The Labour opposition says that expulsion could create 'turmoil' and an 'uprising' by Israeli Arabs who believe they are being denied democratic rights. The ostensible reason for barring Mr Bishara and his National Democratic Assembly is his attendance at the funeral of President Hafez Assad of Syria in June 2000, when he made a speech in which he implicitly endorsed the Hizbullah military campaign that drove Israel out of southern Lebanon two years ago. He also accused the Israeli government of resorting to war against Palestinians, and said they were left with little choice but to escalate the struggle against occupation. He called on Arab countries to unite behind the resistance ...
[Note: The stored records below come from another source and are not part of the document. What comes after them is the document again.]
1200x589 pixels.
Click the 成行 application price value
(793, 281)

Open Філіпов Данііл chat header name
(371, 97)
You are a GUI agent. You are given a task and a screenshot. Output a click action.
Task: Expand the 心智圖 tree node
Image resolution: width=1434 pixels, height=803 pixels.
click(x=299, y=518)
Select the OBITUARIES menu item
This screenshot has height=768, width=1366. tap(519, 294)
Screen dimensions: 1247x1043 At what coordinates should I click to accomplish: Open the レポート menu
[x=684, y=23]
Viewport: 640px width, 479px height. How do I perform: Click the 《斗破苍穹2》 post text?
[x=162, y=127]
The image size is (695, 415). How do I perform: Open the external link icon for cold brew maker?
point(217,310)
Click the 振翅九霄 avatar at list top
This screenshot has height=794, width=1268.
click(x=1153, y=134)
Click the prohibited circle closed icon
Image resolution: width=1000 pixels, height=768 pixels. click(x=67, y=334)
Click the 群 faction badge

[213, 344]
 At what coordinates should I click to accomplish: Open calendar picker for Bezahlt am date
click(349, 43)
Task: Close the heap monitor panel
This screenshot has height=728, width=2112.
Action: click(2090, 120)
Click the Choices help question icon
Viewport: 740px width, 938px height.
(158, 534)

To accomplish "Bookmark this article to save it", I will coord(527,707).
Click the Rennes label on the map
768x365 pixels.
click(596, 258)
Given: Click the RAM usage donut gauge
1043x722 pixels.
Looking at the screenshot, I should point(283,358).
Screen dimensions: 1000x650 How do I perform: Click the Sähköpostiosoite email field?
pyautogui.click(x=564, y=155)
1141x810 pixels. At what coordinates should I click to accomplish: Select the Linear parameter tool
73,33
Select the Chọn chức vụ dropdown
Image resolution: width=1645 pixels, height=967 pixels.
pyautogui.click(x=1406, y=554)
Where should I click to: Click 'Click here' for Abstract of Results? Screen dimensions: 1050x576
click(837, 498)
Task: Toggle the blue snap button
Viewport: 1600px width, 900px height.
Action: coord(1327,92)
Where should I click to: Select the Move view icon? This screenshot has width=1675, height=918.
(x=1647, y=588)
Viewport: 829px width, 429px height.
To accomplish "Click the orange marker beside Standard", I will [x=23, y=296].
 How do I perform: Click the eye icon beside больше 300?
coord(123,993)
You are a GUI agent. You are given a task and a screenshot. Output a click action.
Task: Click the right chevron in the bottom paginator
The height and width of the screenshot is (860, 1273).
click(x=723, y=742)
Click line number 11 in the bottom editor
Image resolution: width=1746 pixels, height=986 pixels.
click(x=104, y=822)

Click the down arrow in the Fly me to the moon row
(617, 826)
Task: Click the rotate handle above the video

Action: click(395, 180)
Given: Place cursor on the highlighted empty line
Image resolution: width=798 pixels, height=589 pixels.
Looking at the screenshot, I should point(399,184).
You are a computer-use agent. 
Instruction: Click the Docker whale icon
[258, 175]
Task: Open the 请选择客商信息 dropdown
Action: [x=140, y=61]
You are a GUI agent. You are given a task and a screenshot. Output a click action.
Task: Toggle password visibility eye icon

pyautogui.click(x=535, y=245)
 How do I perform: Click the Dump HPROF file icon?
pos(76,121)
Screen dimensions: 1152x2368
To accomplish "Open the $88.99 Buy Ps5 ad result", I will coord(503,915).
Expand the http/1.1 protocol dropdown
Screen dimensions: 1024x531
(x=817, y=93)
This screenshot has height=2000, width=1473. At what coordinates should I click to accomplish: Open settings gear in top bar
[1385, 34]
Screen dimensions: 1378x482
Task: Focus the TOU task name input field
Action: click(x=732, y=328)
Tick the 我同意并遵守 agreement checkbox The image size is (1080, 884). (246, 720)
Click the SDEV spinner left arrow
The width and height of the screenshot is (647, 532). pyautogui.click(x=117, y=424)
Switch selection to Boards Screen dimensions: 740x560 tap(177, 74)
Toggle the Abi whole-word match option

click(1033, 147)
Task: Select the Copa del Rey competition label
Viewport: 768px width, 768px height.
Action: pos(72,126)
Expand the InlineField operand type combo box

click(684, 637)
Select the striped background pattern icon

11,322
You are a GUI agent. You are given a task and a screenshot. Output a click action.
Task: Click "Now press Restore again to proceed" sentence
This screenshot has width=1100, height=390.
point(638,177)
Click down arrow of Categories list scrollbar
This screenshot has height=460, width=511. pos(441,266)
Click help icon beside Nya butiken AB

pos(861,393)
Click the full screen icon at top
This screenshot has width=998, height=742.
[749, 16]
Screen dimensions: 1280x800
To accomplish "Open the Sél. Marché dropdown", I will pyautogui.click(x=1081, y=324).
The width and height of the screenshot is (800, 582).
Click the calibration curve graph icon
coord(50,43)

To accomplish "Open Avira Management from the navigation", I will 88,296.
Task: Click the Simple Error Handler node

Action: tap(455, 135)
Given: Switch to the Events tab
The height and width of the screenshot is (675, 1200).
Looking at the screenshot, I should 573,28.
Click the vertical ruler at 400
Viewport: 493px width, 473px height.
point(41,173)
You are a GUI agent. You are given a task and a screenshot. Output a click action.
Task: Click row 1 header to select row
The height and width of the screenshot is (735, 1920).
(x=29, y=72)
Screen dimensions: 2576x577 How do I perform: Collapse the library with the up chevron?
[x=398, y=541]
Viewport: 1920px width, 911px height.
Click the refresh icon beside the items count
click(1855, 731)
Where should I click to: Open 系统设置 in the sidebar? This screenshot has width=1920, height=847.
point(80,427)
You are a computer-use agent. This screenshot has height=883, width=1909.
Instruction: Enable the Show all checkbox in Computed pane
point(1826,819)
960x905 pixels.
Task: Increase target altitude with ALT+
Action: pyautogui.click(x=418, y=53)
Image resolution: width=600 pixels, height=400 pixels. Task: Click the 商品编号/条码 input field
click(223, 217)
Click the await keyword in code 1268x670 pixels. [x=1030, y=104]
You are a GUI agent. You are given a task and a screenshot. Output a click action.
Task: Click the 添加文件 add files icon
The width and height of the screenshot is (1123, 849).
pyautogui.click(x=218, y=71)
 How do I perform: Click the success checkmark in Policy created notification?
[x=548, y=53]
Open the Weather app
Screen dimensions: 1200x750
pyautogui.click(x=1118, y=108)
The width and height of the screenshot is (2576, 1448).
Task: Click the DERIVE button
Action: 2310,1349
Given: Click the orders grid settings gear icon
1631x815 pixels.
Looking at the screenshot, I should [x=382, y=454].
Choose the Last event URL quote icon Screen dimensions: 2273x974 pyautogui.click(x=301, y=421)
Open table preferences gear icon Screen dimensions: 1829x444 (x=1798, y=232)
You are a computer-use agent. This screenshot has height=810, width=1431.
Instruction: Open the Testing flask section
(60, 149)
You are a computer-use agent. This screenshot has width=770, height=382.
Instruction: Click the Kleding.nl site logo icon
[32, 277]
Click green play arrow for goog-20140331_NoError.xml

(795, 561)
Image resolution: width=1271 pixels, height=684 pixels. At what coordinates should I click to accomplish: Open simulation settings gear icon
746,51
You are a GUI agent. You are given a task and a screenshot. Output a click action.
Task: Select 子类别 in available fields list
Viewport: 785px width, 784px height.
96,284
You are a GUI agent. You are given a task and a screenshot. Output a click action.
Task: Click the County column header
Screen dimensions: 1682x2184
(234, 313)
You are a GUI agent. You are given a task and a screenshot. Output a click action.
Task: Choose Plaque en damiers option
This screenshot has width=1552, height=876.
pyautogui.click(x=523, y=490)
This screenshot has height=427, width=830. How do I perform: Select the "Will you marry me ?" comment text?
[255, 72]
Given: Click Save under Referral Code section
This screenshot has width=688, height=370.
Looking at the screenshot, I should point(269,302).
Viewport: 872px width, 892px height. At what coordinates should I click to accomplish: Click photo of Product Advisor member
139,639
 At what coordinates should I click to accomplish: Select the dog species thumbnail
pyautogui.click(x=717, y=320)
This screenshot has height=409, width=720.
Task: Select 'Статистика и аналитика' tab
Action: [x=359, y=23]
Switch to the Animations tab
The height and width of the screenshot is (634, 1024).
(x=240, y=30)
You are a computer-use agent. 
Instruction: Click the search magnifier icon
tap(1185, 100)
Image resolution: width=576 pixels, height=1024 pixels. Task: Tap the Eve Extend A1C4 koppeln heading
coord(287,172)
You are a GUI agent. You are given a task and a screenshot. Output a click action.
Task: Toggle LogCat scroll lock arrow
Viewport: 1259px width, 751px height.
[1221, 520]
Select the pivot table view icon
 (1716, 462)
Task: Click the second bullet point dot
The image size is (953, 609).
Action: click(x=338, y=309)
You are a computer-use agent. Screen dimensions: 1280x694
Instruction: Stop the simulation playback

"Mr Bishara says resistance to occupation is a recognised right under international law and that it can take many forms ... But the real issue is wider than his comments at the funeral. The knesset hearings are being held in the politically charged atmosphere of a general election and after two years of intifada which has created new depths of distrust of Israeli Arabs. Some rightwing politicians portray them as a fifth column. That suspicion has been reinforced by Mr Bishara's questioning of whether Israel can be both a Jewish and a democratic state, and his demands for better treatment of the one in five of its citizens who suffer discrimination because they are Arabs. He also believes that an independent Palestinian state should be established alongside Israel. Under a new law introduced in May, the knesset can disqualify a candidate or party for denying Israel's existence as a Jewish or democratic state or for support of armed struggle, terrorism or an enemy of Israel. Mr Rubenstein has chosen to interpret Mr Bishara's desire for an overhaul of Israeli democracy as a threat to the existence of the state and therefore in breach of the law."